[Item position entries]

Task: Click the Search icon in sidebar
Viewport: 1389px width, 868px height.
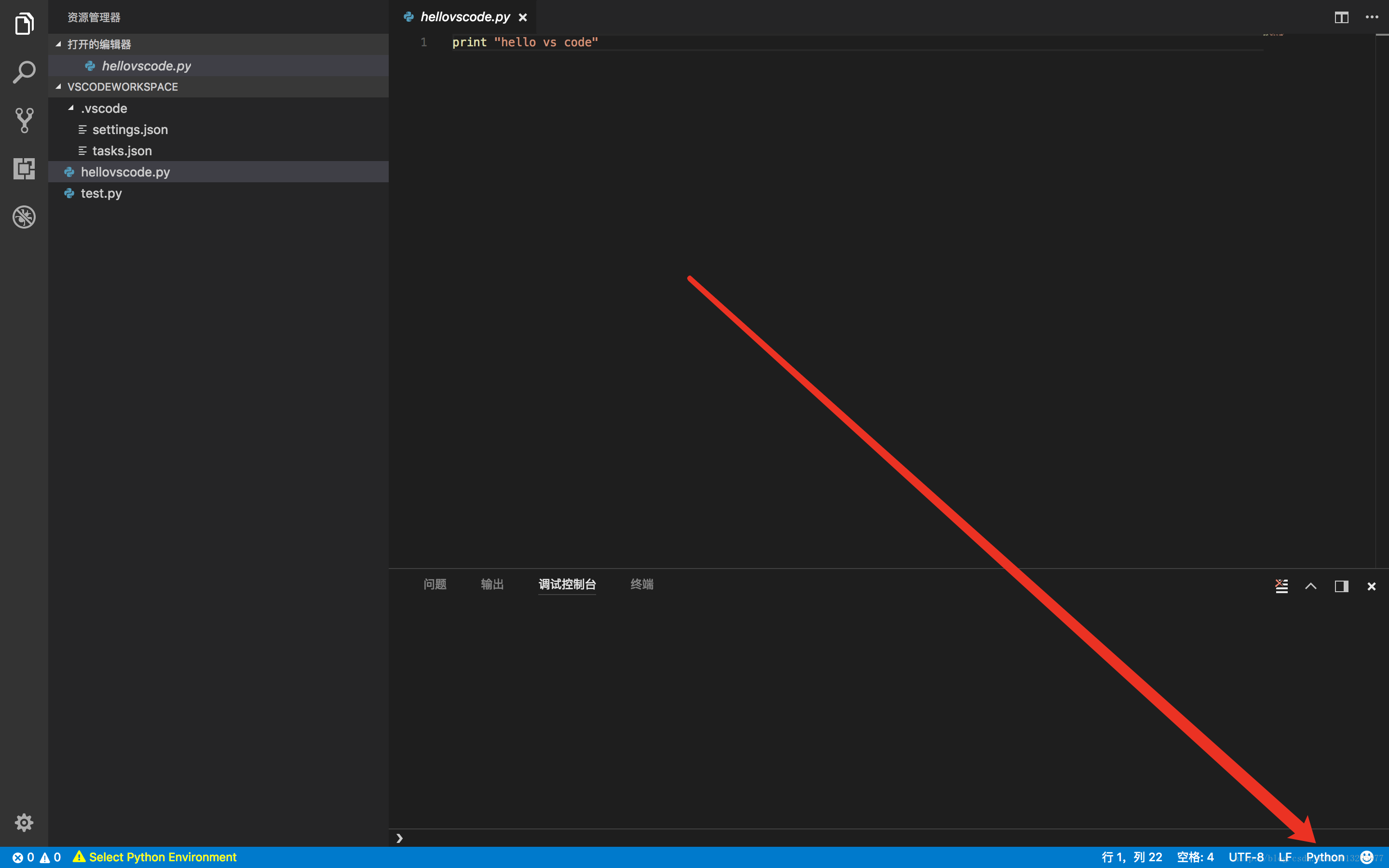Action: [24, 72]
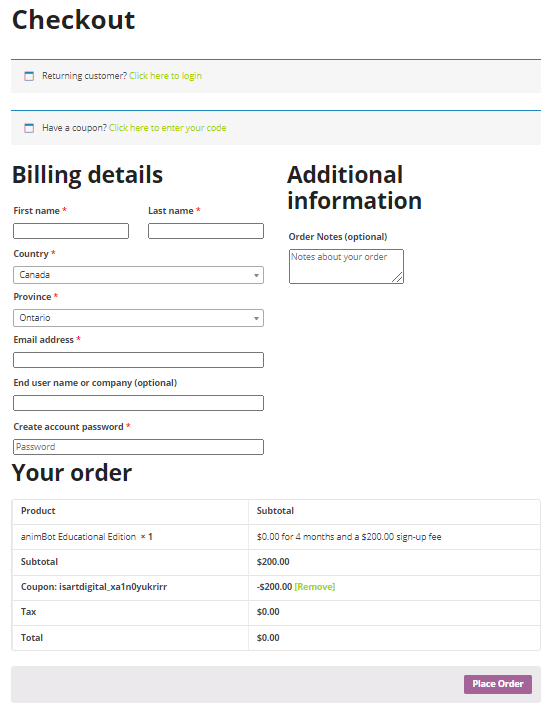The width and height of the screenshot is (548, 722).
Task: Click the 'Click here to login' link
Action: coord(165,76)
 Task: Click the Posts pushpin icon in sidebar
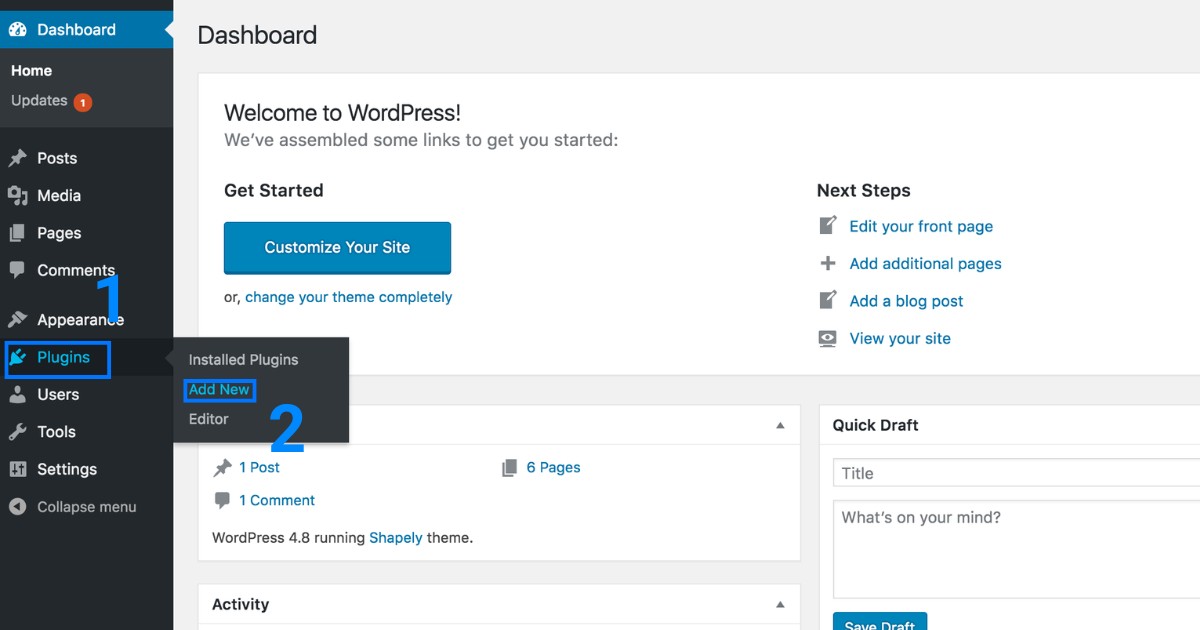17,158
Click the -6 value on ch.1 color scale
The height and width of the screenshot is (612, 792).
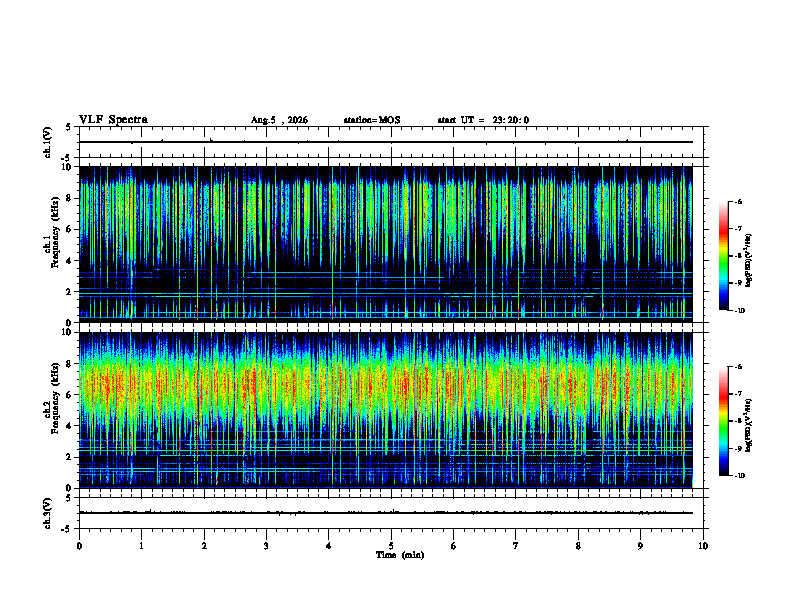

--

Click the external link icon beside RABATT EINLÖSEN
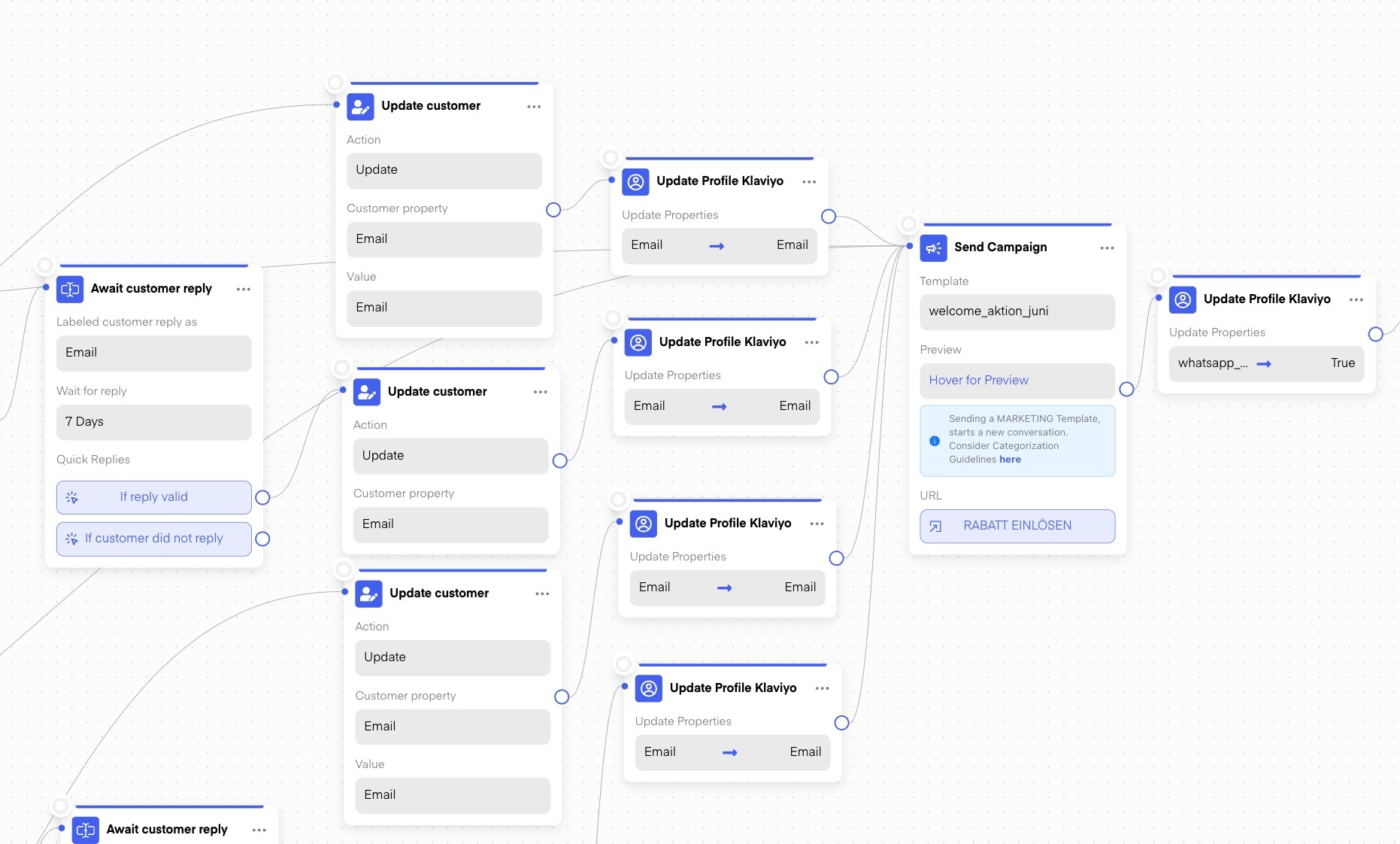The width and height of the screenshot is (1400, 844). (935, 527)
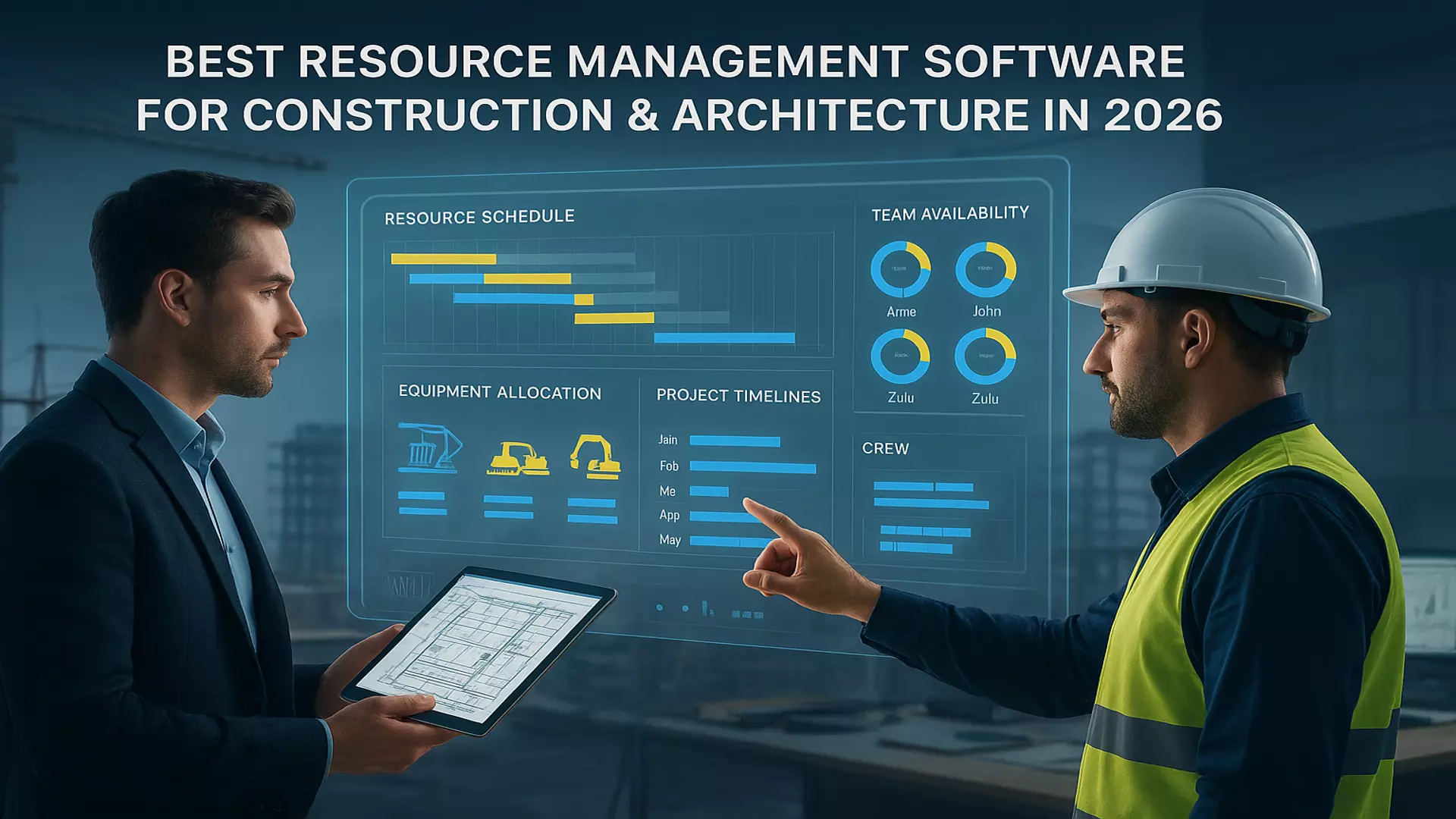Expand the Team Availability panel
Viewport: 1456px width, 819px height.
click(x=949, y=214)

...

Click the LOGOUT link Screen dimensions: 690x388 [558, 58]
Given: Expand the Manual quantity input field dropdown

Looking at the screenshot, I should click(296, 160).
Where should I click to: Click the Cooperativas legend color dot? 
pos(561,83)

(TASK DESCRIPTION):
Write out in full every line in the stretch from the one containing "Where should I" through the one containing "pos(561,83)", and shift each coordinate by adding 34 to it.

(COMPLETE OUTPUT):
Where should I click to: Click the Cooperativas legend color dot? 
pos(595,117)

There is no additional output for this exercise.